What is being asked
Tally every line below where "dimensions" appears, then report the total alone.

Supplied material

▬▬▬

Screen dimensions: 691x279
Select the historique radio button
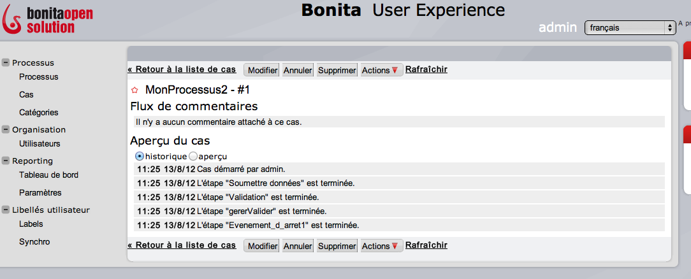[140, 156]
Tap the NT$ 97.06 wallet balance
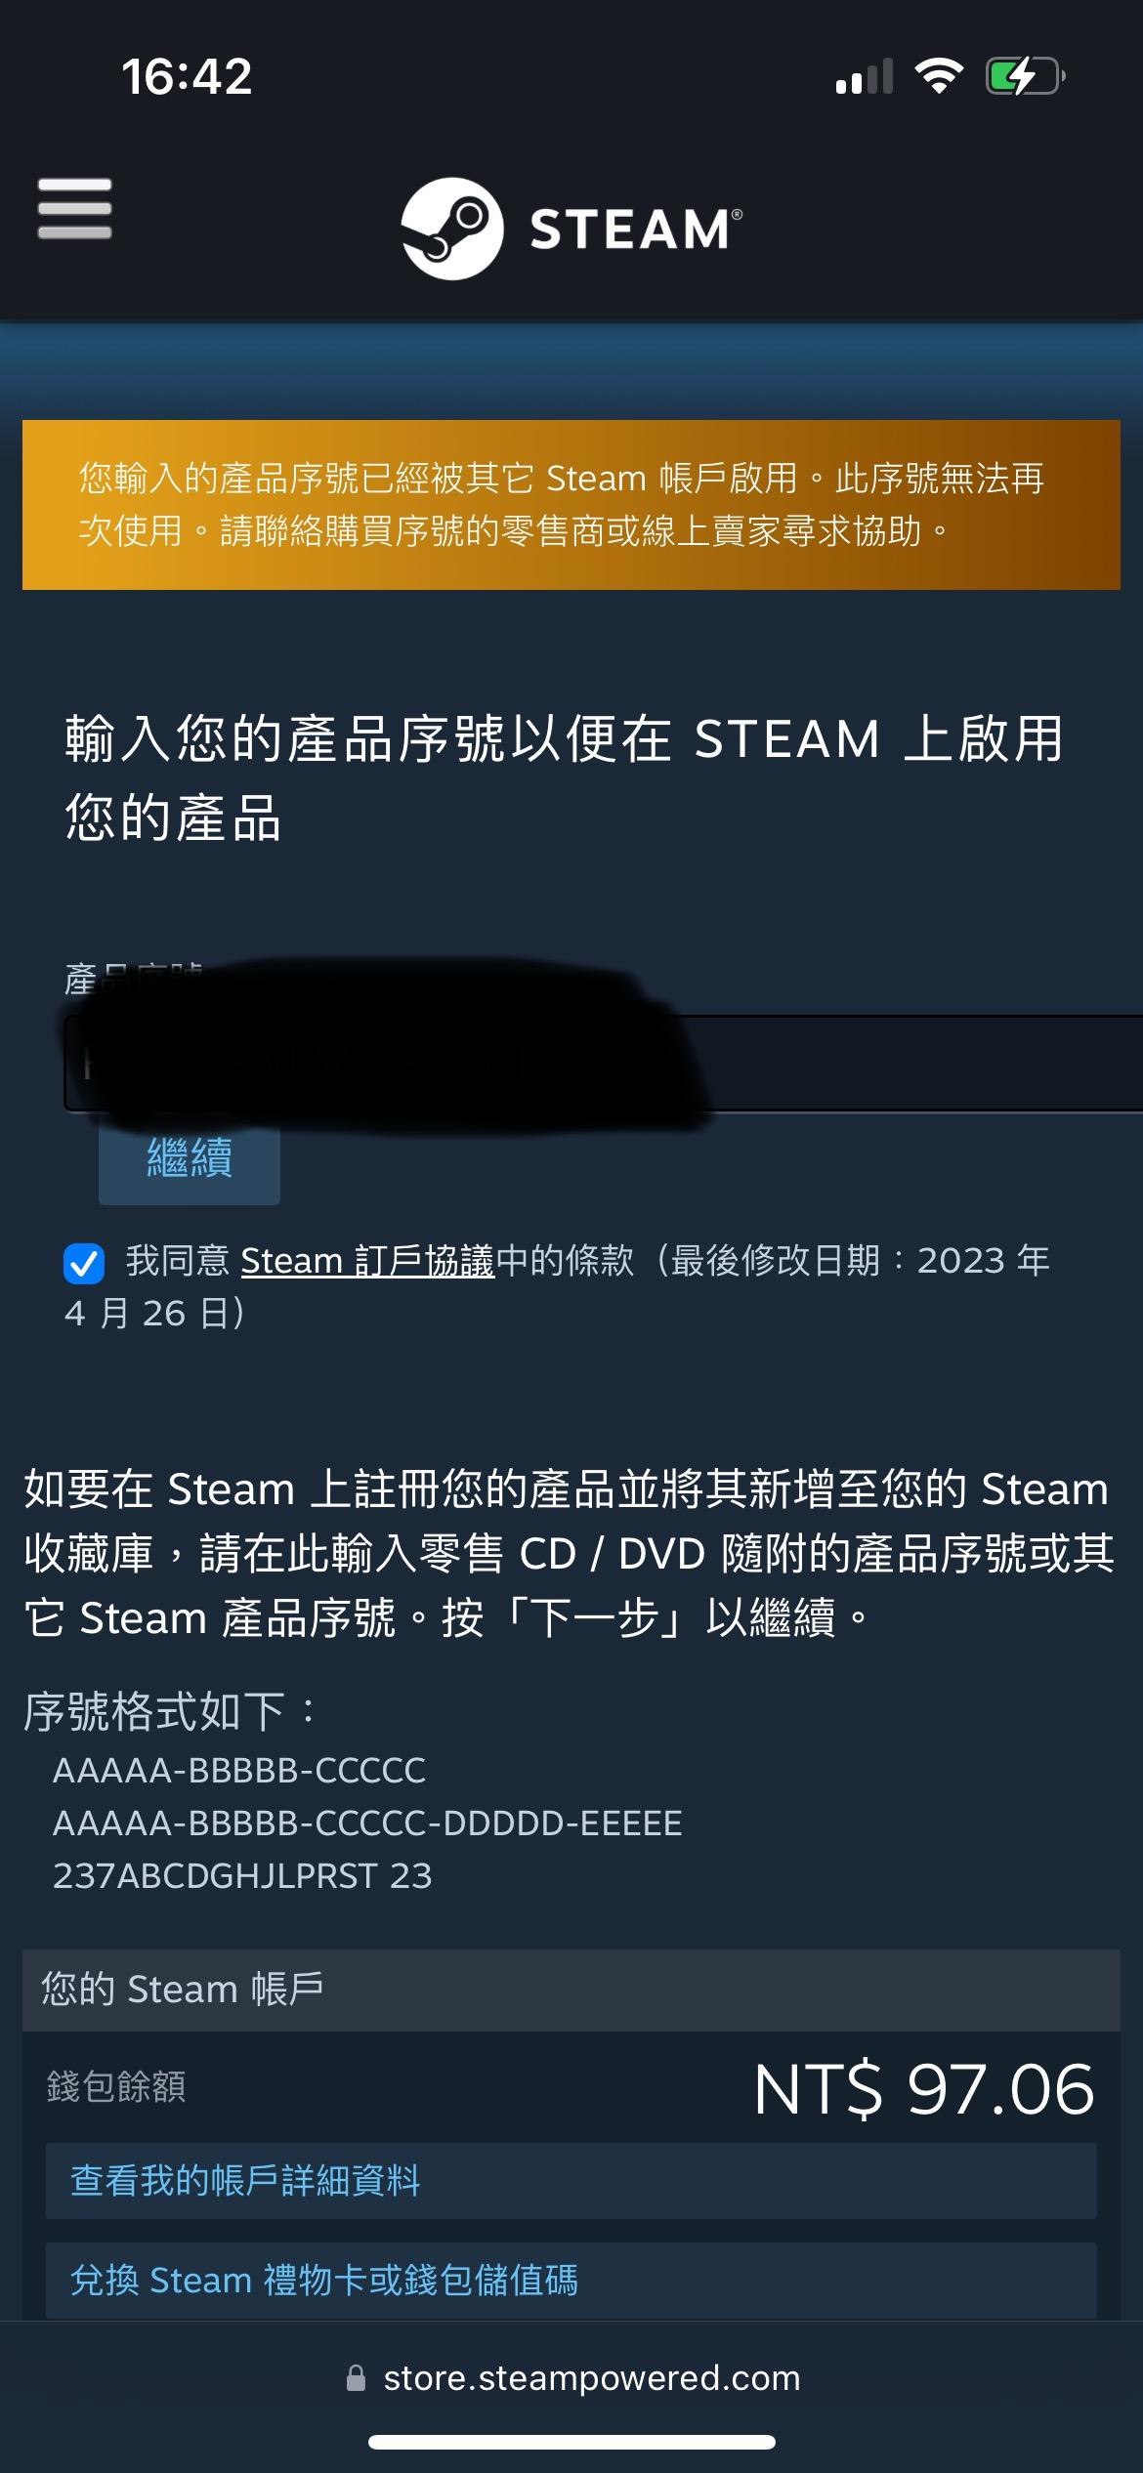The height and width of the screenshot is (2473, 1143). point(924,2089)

▬▬▬

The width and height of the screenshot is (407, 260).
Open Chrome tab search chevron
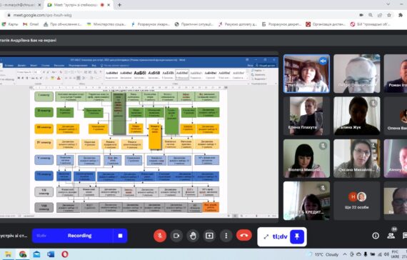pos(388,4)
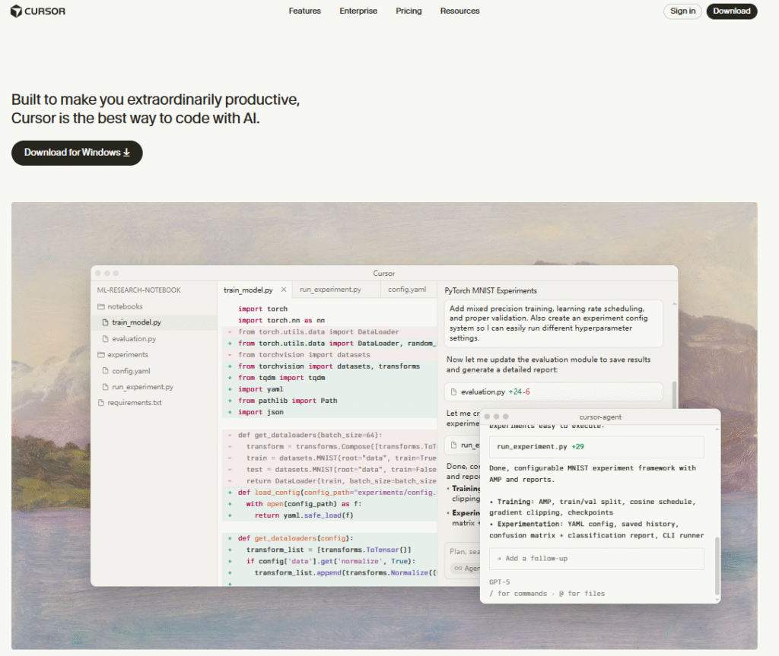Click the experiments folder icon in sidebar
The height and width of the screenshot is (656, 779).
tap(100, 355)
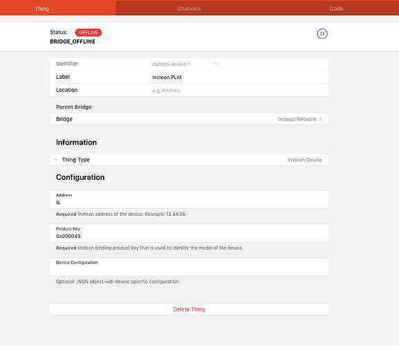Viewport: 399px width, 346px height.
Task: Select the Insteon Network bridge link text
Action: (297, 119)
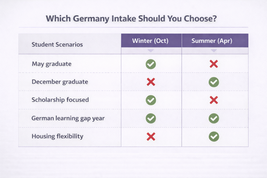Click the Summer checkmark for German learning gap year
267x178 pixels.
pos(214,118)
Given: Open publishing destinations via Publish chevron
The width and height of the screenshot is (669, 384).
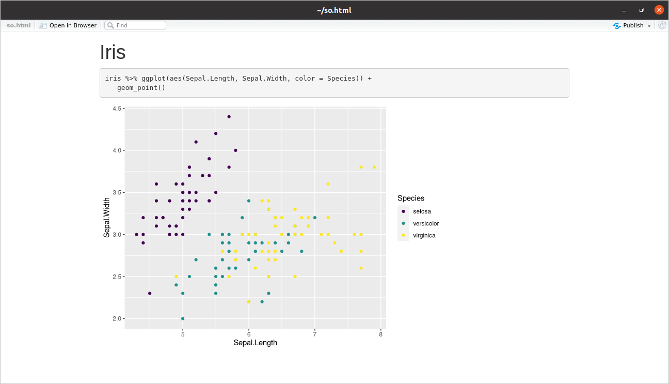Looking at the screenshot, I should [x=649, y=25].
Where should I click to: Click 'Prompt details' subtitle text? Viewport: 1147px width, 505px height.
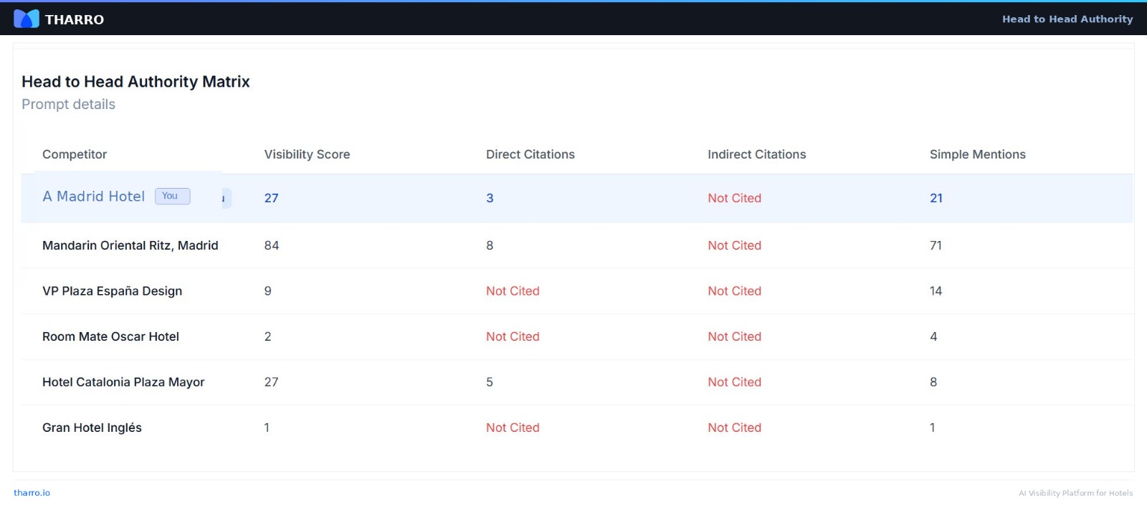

▬▬▬

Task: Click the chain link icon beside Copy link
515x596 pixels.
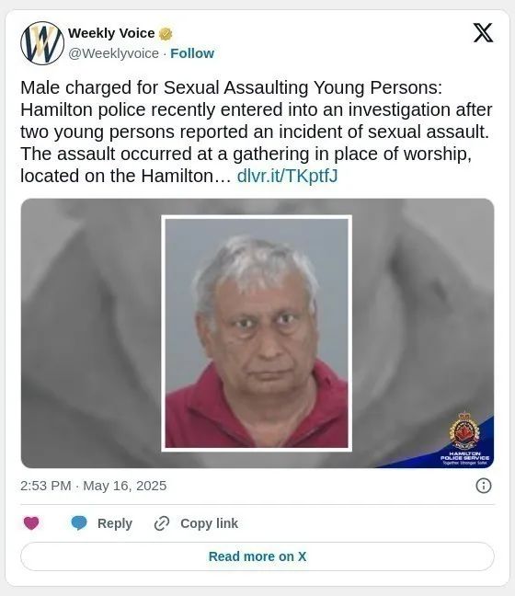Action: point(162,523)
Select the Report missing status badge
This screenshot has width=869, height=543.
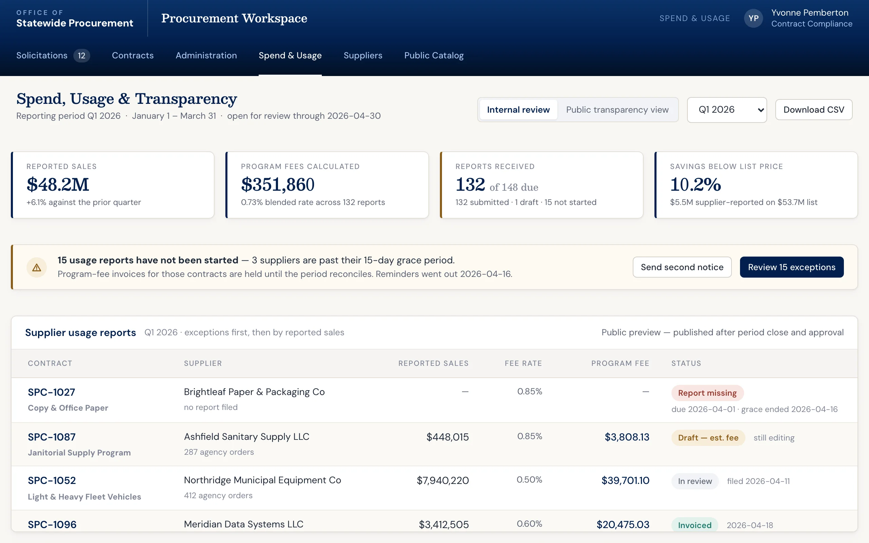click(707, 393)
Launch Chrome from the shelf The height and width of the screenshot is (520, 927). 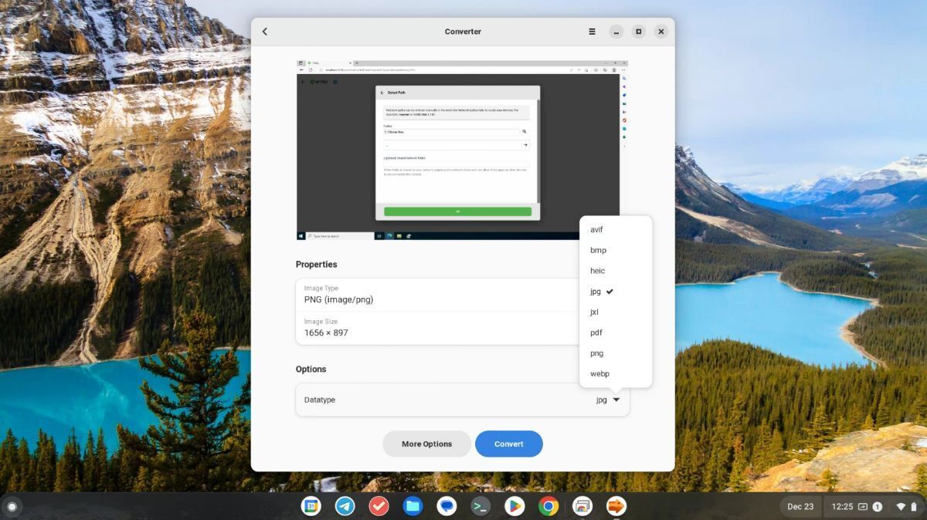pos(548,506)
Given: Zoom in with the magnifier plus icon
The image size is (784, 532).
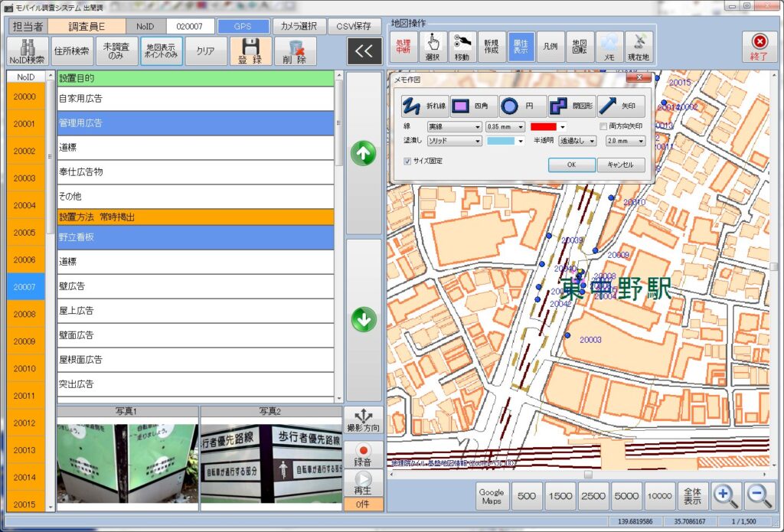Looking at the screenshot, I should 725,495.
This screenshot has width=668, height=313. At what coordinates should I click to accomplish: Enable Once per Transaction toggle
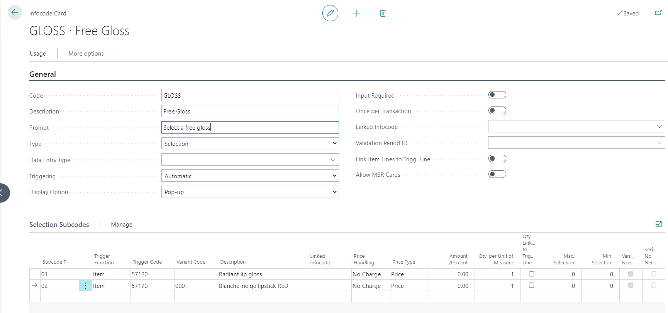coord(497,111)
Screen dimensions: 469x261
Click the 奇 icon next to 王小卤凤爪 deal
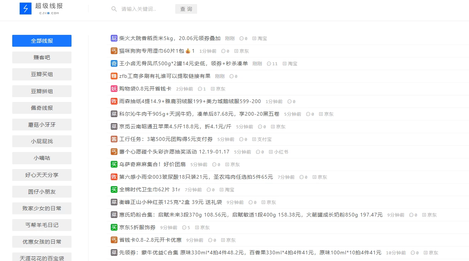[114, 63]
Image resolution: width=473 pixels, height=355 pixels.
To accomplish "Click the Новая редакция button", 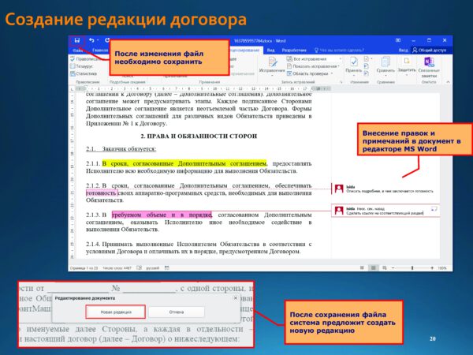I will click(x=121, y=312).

▬▬▬

Answer to this problem
2